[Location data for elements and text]
>> BEGIN

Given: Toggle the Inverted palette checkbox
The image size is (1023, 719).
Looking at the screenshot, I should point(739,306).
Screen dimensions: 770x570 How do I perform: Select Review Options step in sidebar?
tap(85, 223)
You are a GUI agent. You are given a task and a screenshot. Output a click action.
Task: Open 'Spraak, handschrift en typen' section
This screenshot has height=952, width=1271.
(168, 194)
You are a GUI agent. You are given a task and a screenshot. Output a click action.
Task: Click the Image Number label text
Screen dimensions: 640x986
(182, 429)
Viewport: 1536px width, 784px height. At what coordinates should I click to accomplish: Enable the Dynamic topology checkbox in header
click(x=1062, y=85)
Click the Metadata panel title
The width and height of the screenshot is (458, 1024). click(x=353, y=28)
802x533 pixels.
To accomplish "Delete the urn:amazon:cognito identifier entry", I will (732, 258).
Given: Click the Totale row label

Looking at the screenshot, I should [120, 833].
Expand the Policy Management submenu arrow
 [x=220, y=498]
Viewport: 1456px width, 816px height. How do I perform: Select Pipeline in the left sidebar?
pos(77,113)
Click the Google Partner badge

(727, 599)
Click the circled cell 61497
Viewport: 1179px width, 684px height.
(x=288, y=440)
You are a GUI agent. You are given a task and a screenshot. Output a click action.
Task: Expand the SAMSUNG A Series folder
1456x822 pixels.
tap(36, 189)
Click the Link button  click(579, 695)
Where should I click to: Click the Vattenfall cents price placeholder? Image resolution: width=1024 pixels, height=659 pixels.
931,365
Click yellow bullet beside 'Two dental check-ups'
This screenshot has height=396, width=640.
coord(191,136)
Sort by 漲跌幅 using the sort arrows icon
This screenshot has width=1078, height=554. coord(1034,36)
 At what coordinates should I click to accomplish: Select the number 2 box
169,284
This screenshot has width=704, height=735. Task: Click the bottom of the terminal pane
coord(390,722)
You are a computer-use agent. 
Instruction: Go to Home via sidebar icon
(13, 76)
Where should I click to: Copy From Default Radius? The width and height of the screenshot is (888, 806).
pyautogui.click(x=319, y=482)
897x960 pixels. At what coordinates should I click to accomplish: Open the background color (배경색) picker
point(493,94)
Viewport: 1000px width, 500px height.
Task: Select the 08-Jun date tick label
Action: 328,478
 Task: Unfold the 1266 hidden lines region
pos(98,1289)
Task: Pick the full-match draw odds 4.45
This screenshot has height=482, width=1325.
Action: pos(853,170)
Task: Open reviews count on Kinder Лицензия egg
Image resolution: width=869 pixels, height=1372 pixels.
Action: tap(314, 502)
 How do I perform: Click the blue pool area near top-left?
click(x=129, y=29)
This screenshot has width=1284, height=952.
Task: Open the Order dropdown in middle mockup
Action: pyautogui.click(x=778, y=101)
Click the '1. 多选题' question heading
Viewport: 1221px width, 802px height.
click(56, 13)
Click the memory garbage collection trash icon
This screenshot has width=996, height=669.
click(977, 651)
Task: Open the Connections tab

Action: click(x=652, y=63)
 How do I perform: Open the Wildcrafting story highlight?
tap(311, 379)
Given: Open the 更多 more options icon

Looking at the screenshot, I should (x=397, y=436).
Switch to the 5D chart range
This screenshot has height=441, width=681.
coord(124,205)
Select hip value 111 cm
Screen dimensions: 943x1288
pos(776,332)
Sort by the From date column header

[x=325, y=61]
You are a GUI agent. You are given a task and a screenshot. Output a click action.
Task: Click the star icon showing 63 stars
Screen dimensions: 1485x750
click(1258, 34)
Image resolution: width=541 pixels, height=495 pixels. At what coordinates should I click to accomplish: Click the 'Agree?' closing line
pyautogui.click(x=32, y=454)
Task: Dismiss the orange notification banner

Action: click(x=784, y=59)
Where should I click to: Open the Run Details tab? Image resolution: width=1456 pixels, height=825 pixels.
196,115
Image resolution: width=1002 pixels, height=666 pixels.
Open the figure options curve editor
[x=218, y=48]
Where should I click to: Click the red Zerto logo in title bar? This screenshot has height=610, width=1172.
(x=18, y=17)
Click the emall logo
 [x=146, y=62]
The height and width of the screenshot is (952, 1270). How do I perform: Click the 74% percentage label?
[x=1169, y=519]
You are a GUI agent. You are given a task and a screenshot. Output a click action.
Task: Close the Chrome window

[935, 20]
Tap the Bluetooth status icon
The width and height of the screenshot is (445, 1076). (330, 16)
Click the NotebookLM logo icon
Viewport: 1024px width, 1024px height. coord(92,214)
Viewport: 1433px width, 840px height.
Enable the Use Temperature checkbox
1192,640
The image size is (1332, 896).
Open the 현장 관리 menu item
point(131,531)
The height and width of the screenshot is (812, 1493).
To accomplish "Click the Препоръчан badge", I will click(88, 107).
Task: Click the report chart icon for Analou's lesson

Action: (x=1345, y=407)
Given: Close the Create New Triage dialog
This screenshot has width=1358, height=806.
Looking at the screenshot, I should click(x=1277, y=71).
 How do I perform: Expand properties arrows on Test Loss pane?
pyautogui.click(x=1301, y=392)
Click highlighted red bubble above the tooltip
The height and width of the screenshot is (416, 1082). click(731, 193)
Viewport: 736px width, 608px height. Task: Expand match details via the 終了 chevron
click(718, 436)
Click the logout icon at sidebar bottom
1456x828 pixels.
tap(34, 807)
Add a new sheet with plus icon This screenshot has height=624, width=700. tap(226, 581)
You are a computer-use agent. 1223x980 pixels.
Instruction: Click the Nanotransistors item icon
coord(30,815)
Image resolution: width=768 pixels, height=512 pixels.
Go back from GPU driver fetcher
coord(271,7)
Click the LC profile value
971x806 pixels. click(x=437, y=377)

>> END

→ Problem to solve
How many lines of the items above contain the string "dimensions"? Reply with the number alone.

→ Exercise response
4